(Data items)
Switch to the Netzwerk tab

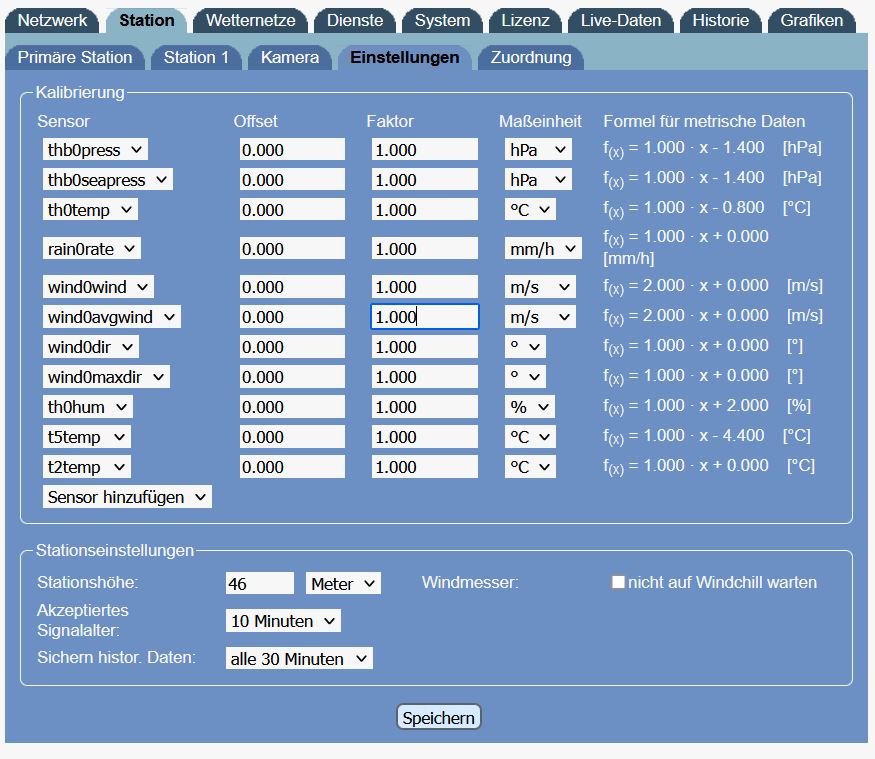click(x=53, y=20)
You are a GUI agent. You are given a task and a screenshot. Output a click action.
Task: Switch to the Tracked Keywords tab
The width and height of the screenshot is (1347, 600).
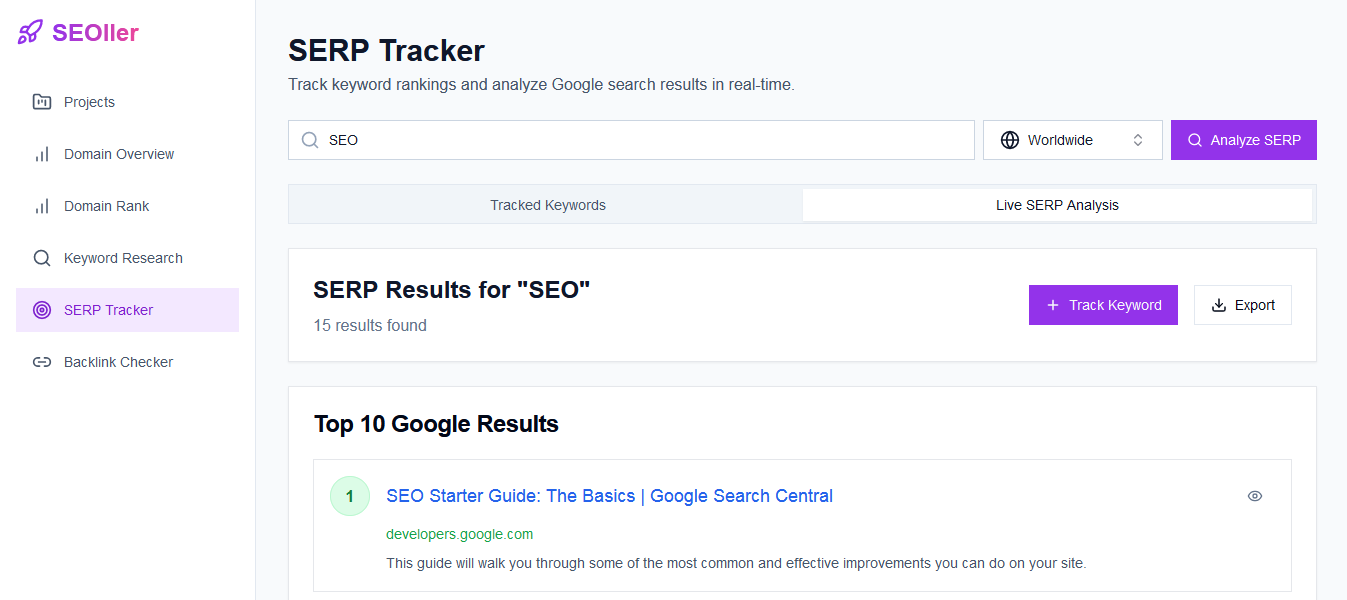547,204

• Task requirements
Extract exactly the lines above from the line containing "You are a GUI" through the last one, both ends included, but not the pictures.

• Problem solution
You are a GUI agent. You are given a task and a screenshot. Output a click action.
Task: Switch to the Tracked Keywords tab
The width and height of the screenshot is (1347, 600).
547,204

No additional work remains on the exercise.